# just wondering



## Herp breeder (Jan 8, 2009)

what animals can you feed gian african land snails 2?:2thumb:thanks


----------



## MissCat (Mar 9, 2009)

im no expert and it's a loooong time since i kept them, but all i ever gave mine was fruit/veg and cuttlefish bone.... though i'd love to be corrected just in case my son decides he wants to keep them again 
though i just googled it and did find an article saying the following....
"They will also eat dried foods, such as biscuits, cat food, dog food, meat, etc.

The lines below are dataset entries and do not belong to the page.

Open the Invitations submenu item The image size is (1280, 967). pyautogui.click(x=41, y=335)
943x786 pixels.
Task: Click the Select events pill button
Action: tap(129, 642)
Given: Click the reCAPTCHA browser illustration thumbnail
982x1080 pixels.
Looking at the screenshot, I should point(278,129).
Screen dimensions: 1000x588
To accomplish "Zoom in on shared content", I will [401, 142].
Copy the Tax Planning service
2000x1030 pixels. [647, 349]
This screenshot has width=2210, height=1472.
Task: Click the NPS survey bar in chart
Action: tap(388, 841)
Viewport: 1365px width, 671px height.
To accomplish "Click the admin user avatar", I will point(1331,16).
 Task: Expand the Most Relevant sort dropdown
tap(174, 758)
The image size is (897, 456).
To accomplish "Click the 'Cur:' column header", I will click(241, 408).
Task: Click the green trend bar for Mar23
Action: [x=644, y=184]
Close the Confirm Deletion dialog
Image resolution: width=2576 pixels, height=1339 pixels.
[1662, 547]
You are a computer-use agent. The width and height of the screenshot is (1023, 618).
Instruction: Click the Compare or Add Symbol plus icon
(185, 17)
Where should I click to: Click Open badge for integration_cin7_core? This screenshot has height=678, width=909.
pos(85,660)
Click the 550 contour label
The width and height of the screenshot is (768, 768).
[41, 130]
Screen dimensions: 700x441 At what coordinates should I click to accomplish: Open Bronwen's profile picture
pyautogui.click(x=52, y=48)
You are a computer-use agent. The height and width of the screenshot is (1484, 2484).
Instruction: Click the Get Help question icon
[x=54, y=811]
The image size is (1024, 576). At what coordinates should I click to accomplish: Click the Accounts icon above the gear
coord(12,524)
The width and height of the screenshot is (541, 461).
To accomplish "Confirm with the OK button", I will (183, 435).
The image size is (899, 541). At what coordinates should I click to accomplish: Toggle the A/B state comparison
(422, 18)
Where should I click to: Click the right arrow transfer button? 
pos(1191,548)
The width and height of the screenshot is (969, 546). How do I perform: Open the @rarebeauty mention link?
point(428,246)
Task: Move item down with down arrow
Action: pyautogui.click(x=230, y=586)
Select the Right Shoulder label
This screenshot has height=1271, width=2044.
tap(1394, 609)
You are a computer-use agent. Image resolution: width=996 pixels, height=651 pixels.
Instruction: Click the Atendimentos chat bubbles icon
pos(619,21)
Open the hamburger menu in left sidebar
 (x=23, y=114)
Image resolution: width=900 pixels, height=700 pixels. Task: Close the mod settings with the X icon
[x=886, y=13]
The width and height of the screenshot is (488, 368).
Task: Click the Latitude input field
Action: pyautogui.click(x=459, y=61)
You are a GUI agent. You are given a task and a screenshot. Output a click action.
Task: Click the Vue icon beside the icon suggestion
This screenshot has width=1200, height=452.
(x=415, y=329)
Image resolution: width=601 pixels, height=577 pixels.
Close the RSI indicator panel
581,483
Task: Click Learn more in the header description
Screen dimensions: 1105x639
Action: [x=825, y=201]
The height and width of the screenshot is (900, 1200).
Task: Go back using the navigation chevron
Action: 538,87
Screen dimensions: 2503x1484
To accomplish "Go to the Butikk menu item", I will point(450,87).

Again, try them on different things, and see which they take the most liking to. "
and apparently they are illegal in the usa and canada...i had no idea lol


----------



## freekygeeky (May 25, 2007)

uroplatus will eat them


----------



## MissCat (Mar 9, 2009)

HHHHHAAAAAAAAHHHHHHHHAAAAAAAAHHHHHHHAAAAAAAAA:lol2::bash:what a pillock am i. i totally misread your question :blush:


----------



## milly (Dec 25, 2007)

MissCat said:


> HHHHHAAAAAAAAHHHHHHHHAAAAAAAAHHHHHHHAAAAAAAAA:lol2::bash:what a pillock am i. i totally misread your question :blush:


don't worry i nearly posted the same reply but just read yours lol


----------



## MissCat (Mar 9, 2009)

milly said:


> don't worry i nearly posted the same reply but just read yours lol


 oh good! glad it wasnt just me then lol:blush:


----------



## arthur cooke (Jan 22, 2008)

Africans eat them. :grin1:
cheers arthur.


----------



## stubeanz (Mar 28, 2007)

totaly wrong area lol
stu


----------



## shrek (Jun 19, 2008)

large monitor lizards eat them my nile has them as an occasional treat


----------



## demonworm (Apr 4, 2008)

The Tiliqua family of skinks are notorious snail eaters, especially the blue tongue and pink skinks.


----------